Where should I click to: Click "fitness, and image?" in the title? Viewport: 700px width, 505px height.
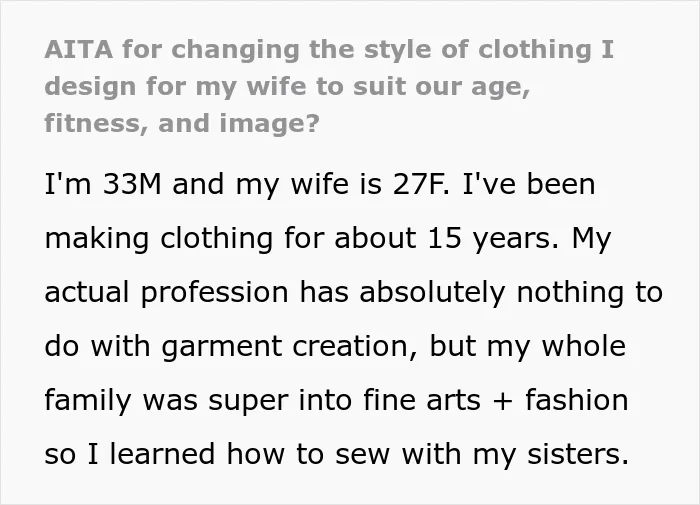tap(182, 123)
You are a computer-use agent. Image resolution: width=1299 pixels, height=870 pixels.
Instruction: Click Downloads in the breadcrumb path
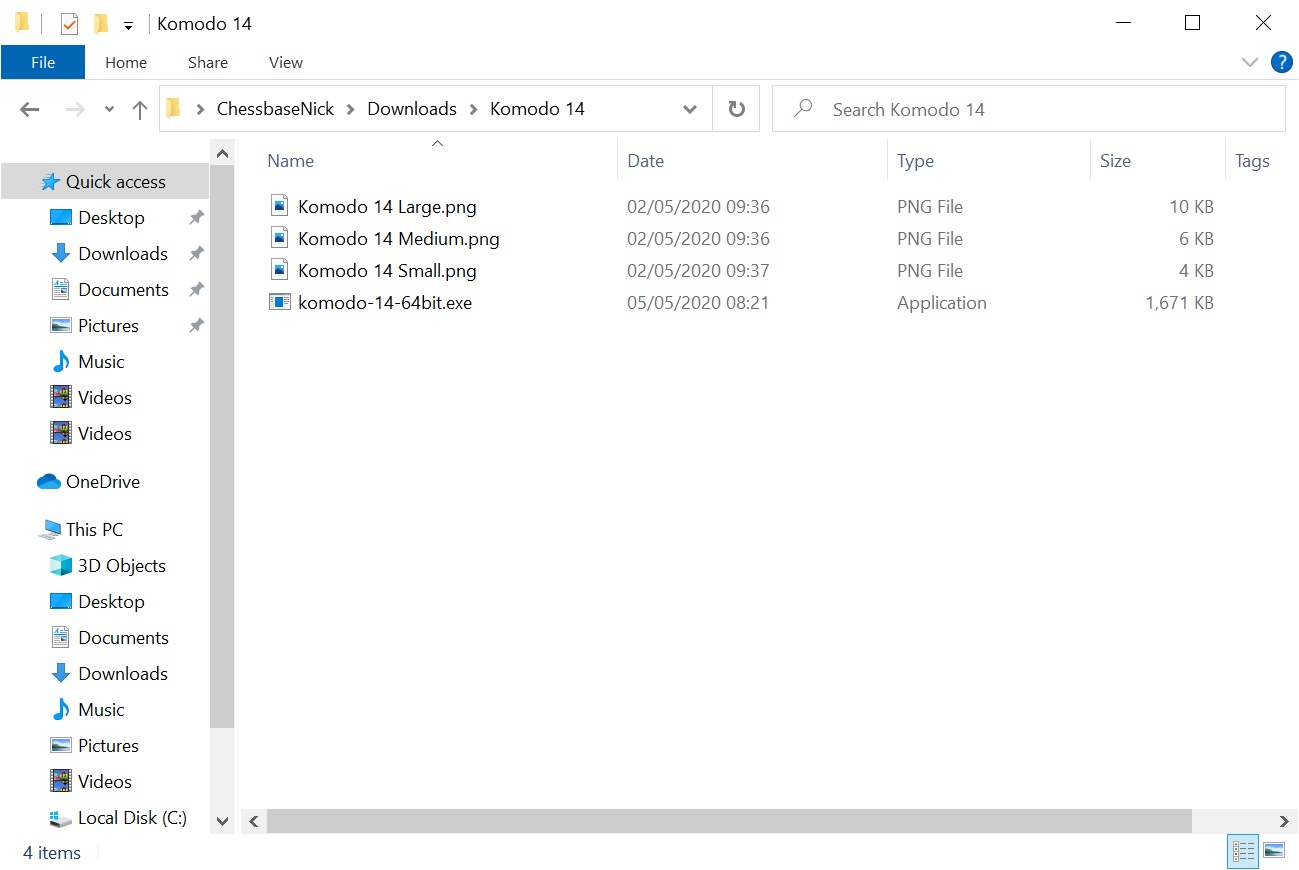tap(411, 109)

____

*Instructions to follow*
For this step, transcribe all the material above exactly and drop the images.

*Reply to the exercise*
Where should I click to: Click "fitness, and image?" in the title? Viewport: 700px width, 505px height.
tap(182, 123)
You are a computer-use agent. Image resolution: width=1299 pixels, height=870 pixels.
Instruction: Click Downloads in the breadcrumb path
tap(411, 109)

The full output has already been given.